There has been a large amount of press over the last few years about the NFL, concussions and their long-term affect. Former players, as well as some active ones, have expressed their concerns about the long-term ramifications of suffering repeated concussions and the NFL has spent countless dollars and made several rules, some unpopular with both players and fans, attempting to make the game safer.

Some studies have shown a link between multiple concussions and Alzheimer's Disease and other forms of dementia. Former NFL safety and four-time Pro Bowler Dave Duerson committed suicide in 2011 by shooting himself in the chest. He left instructions that his brain be used in research on Chronic Traumatic Encephalopathy (CTE), caused from multiple concussions while playing football. Former linebacker, Junior Seau, a 12-time Pro Bowl player, also committed suicide in 2012 and a autopsy revealed that he suffered CTE.

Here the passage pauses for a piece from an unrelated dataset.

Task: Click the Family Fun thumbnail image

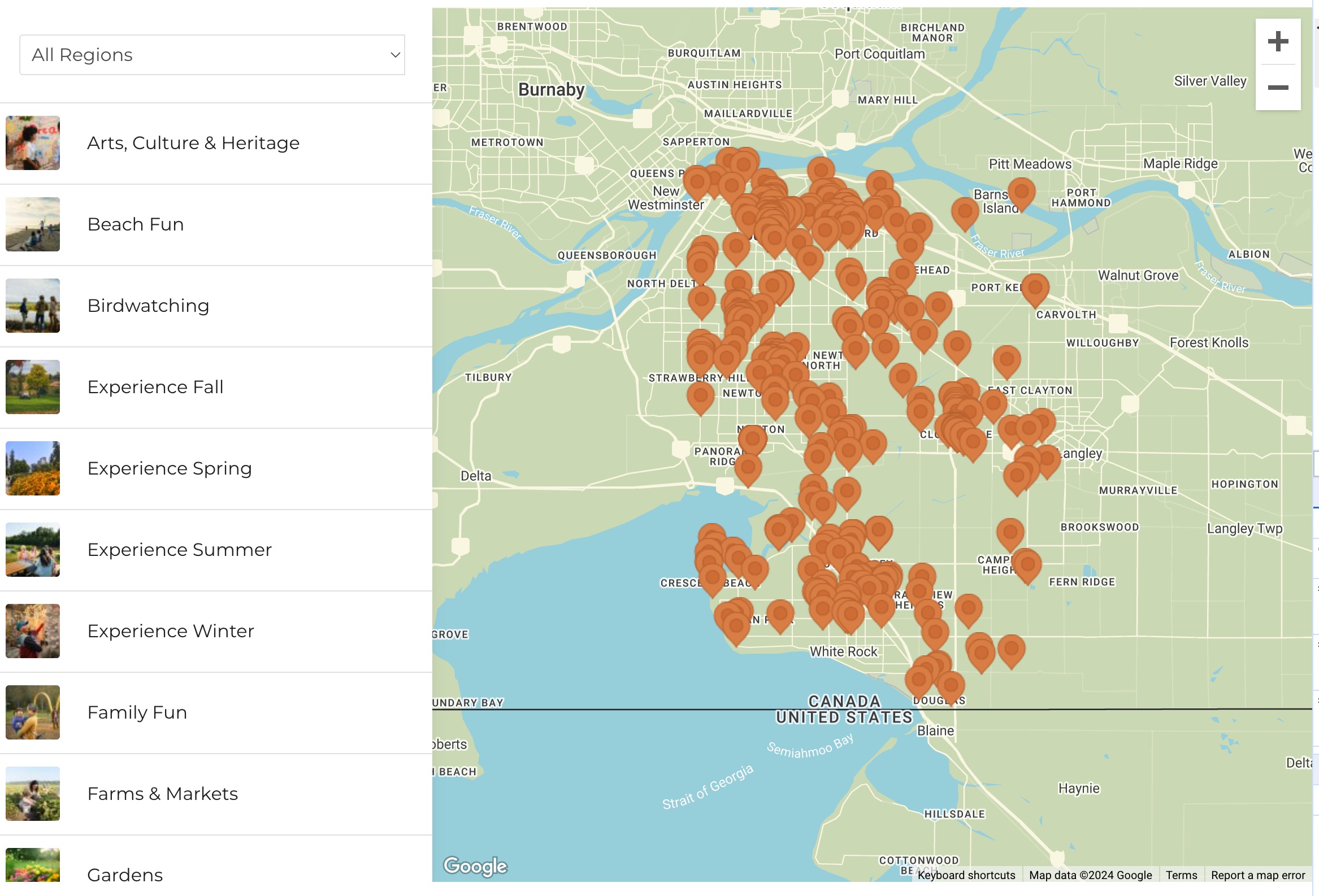Action: (x=33, y=712)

The NFL's move to have unaffiliated neurological consultants on the field is without a doubt a move not only to protect the players, but to protect itself, as well. There have been many lawsuits, and likely will be many more, from former players claiming that the league has done very little to nothing to protect them. Having a non-affiliated consultant that can help determine if it is safe for a player to return to the field could help save many players who would otherwise be playing while suffering from symptoms of a concussion.

A hearing has been scheduled for April 9 in a lawsuit filed by former players saying that the league intentionally misled players and didn't take proper steps to protect their mental health in the future. The NFL has filed a motion to dismiss. The case will be ruled over by U.S. District Judge Anita Brody in Philadelphia.